Re: sparse arrays - too complex?

On Thu, Sep 20, 2001 at 09:37:57PM -0400, Rich Salz wrote:
> > My point is that if I write a client, a server may at any time return
> > an array with holes which may have a meaning that is important from
> > the server perspective, but the protocol does not tell me what it means.
> > It could be nil, it could be 'not present'.
> 
> The point others are making is that this is part of the server semantic,
> so just as you know what the "Foo" operation does -- even though only
> its calling sequence is expressed in XML -- you need to know what a
> returned sparse array means.

A part of my point is that servers are currently allowed to return a
sparse array encoding at any time (and one of the SOAP servers I tried
did from memory) even when the array was fully populated.
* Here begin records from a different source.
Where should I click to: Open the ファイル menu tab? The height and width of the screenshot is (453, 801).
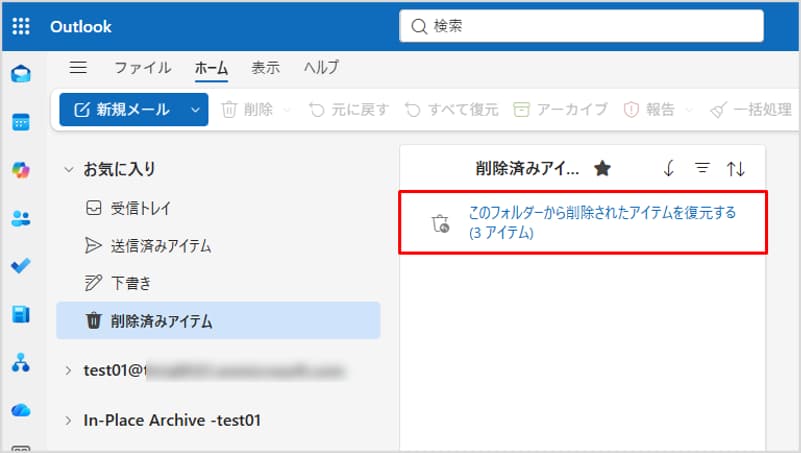141,68
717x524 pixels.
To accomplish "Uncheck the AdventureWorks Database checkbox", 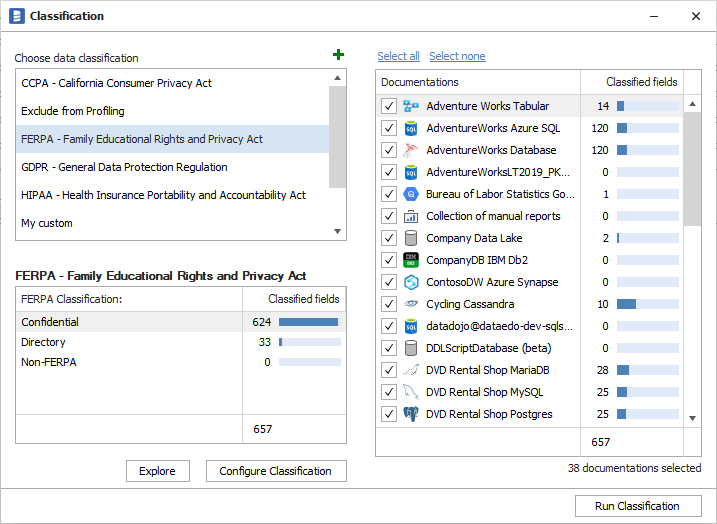I will [389, 150].
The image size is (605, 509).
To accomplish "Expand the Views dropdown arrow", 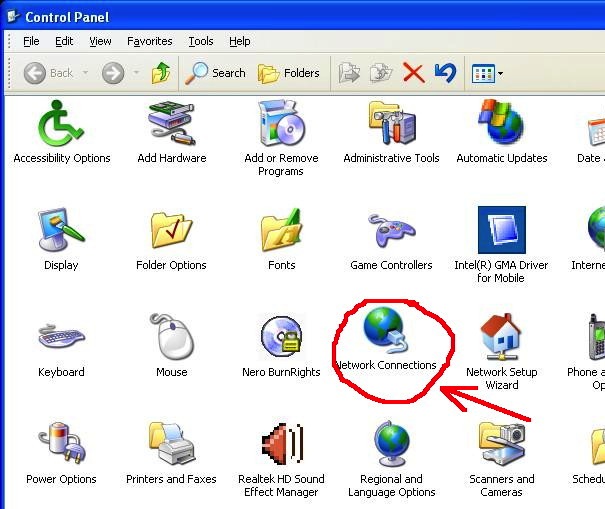I will (500, 73).
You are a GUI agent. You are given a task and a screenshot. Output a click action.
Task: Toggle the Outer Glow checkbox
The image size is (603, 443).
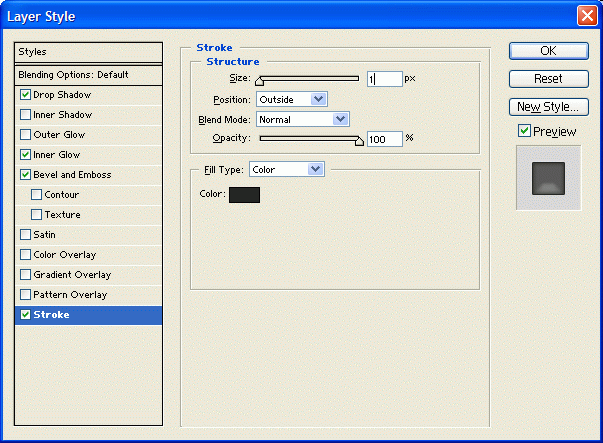pos(25,135)
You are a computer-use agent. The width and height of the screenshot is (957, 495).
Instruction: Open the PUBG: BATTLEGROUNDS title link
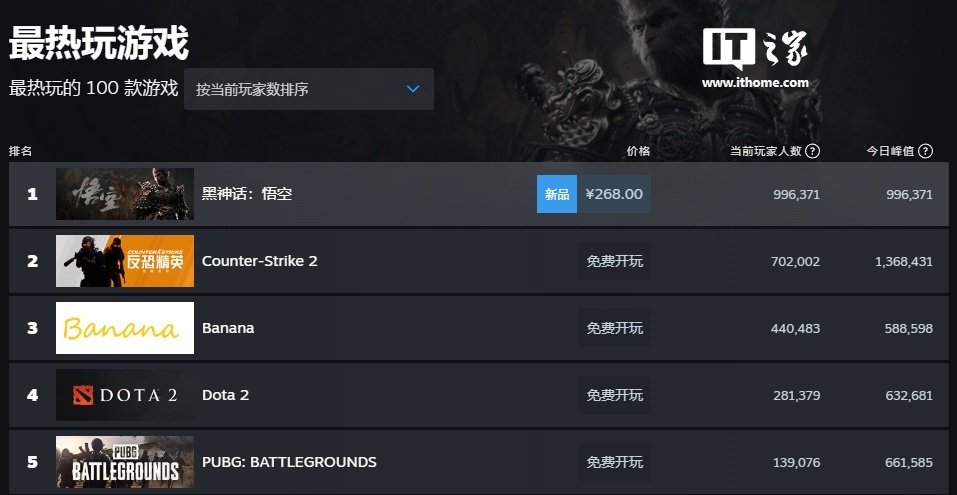[x=289, y=462]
Also, if
you say 'omitted sparse element = nil', then a server is allowed
to use a sparse array instead of sending nil elements in an array.

The semantics are therefore for *any* array of any method.
This is a problem for the encode/decode SOAP libraries. These
libraries do not need to understand the semantics of method "Foo".
They do however need to know how to encode/decode legal SOAP
packets into programming language data structures.

Does this mean for my toolkit I should say 'for every array you have
to define whether an omitted element means null or not'. This would
lead to 3 values in the WSDL file (for example):
- array is never sparse
- array is sparse where omitted means value is nil
- array is sparse where omitted means value is omitted

The above would satisfy mean without any change to the SOAP spec,
so I might put it into my own tool kit. To use my toolkit against
another server you *may* need to tweak the WSDL file used to
generate the correct source code I automatically generate from
the WSDL file.

OK - I am sated. I have a way forward.